Ingredients

  • 400 g spaghetti
  • 6 cloves garlic, thinly sliced
  • 0.5 cup extra-virgin olive oil
  • 0.5 teaspoon red pepper flakes
  • to taste salt
  • to taste freshly ground black pepper
  • 0.25 cup fresh parsley, finely chopped
  • 1 zest lemon
  • optional grated Parmesan cheese

Instructions

  1. In a large pot, bring salted water to a rolling boil. Add the spaghetti and cook according to package directions until al dente. Reserve about 1 cup of pasta water, then drain the spaghetti and set aside.
  2. In a large skillet, heat the extra-virgin olive oil over medium heat. Add the sliced garlic and red pepper flakes. Sauté gently, stirring frequently, until the garlic is golden and fragrant, about 2-3 minutes. Be careful not to burn the garlic, as it can turn bitter.
  3. Once the garlic is ready, add the drained spaghetti directly to the skillet. Toss well to coat the pasta in the garlicky oil.

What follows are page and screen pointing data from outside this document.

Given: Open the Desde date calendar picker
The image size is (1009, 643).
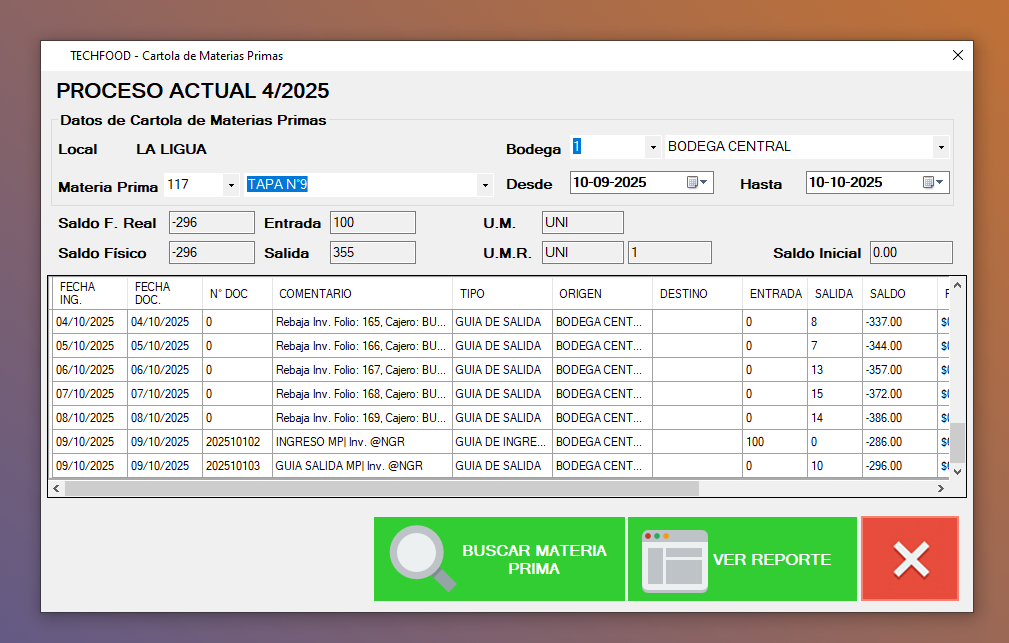Looking at the screenshot, I should point(697,182).
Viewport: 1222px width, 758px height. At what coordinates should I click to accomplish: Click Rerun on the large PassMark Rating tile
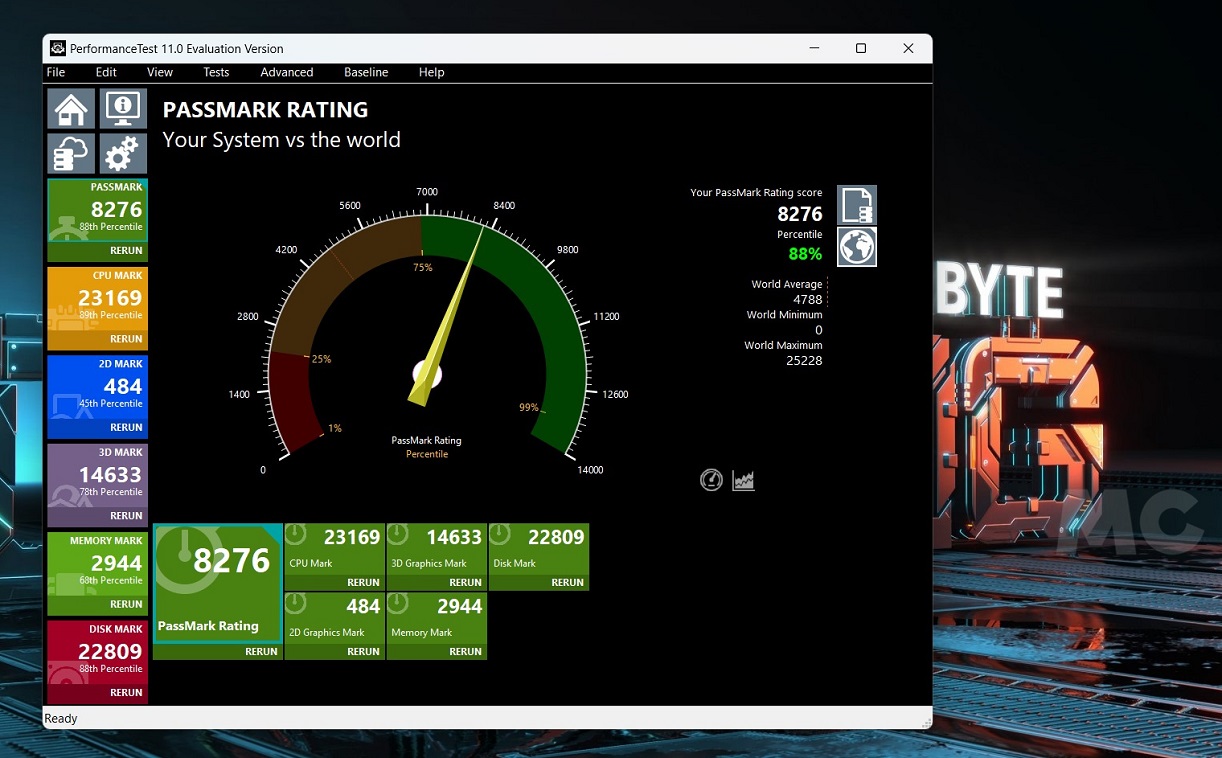click(x=261, y=651)
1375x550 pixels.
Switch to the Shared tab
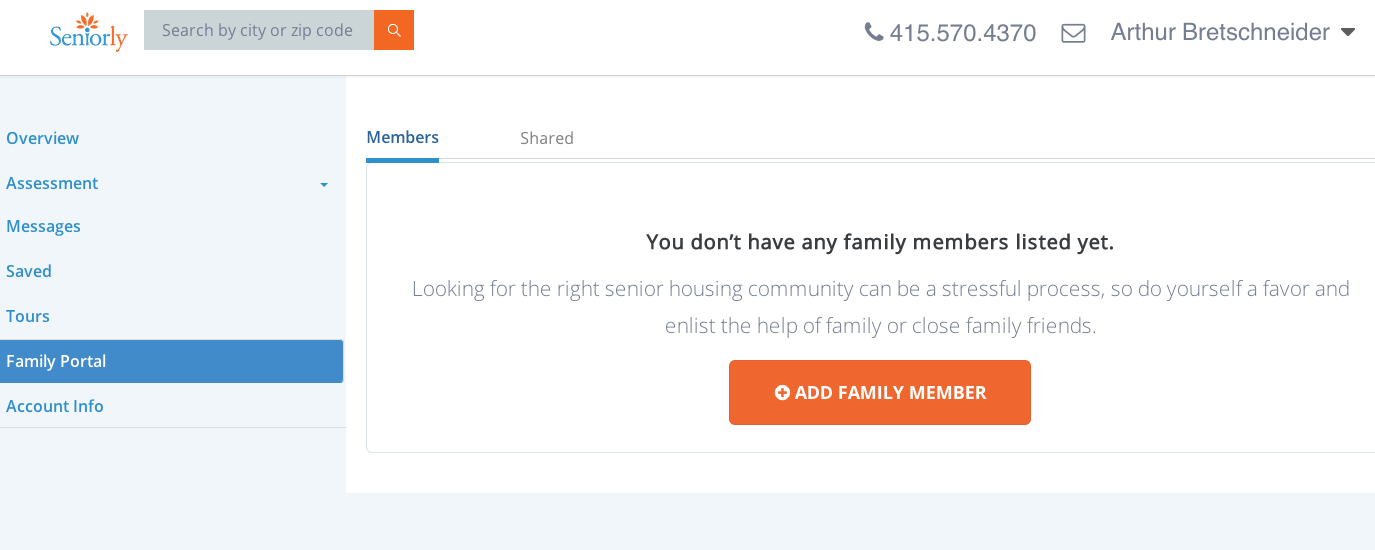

If the mixture seems dry, add a splash of the reserved pasta water until the desired consistency is achieved.
  4. Season the pasta with salt and freshly ground black pepper to taste. Remove from heat and stir in the freshly chopped parsley and lemon zest for a bright flavor twist.
  5. Serve immediately, garnished with additional parsley and a sprinkling of grated Parmesan cheese, if desired.

💡 Chef's Notes

Plates can be garnished with extra parsley or even a lemon wedge on the side for added color and freshness. Place the pasta in a nest shape for elegant plating.